━━━ Dataset rows

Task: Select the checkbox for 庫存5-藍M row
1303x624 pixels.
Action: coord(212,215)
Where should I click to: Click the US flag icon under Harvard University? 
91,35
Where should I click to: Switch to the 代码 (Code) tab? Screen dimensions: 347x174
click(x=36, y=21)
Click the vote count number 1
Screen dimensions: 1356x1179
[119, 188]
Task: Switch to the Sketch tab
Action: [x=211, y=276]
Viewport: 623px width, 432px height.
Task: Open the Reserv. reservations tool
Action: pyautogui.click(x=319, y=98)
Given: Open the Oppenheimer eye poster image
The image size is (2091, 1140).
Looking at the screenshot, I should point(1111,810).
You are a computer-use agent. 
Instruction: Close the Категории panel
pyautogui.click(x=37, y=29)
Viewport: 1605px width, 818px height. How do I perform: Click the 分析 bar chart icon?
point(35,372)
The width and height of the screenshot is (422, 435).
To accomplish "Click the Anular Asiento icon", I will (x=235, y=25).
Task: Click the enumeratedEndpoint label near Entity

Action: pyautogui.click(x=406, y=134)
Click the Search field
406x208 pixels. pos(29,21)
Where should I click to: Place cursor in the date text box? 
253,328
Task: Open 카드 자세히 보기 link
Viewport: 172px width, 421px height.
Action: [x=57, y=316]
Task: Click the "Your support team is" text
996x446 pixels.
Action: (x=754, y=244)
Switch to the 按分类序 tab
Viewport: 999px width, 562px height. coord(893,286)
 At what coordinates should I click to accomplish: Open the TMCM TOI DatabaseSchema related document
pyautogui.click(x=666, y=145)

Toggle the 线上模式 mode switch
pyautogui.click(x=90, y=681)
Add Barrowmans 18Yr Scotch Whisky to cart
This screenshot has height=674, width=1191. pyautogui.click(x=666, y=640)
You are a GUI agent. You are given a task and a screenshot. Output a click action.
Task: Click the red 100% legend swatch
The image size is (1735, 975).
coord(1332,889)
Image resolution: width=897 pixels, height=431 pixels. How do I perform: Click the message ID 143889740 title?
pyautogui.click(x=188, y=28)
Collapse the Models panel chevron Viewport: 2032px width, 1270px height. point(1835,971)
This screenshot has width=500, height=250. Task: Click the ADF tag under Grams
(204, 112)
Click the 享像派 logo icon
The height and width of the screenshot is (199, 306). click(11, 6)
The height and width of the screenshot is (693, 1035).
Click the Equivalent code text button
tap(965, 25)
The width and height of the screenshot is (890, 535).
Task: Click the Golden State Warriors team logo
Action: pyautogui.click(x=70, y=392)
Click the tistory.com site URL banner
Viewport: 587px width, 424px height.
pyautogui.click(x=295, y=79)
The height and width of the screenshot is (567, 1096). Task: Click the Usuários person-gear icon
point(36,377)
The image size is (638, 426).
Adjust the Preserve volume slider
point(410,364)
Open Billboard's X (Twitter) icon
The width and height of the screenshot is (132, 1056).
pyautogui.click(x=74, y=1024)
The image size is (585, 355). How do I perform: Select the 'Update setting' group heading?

━━━━━━

Exercise details: Can you lay out the lines above, from the one containing "Viewport: 1605px width, 818px" through the one containing "will (x=235, y=25).", as a two-column CSV with the header input,output? Each row should hold one piece of text asking for an action and its answer, each in its own quoted field, with line breaks turned into spaces.

Reply:
input,output
"Viewport: 1605px width, 818px height. How do I perform: Click the 分析 bar chart icon?","point(35,372)"
"The width and height of the screenshot is (422, 435). To accomplish ""Click the Anular Asiento icon"",","I will (x=235, y=25)."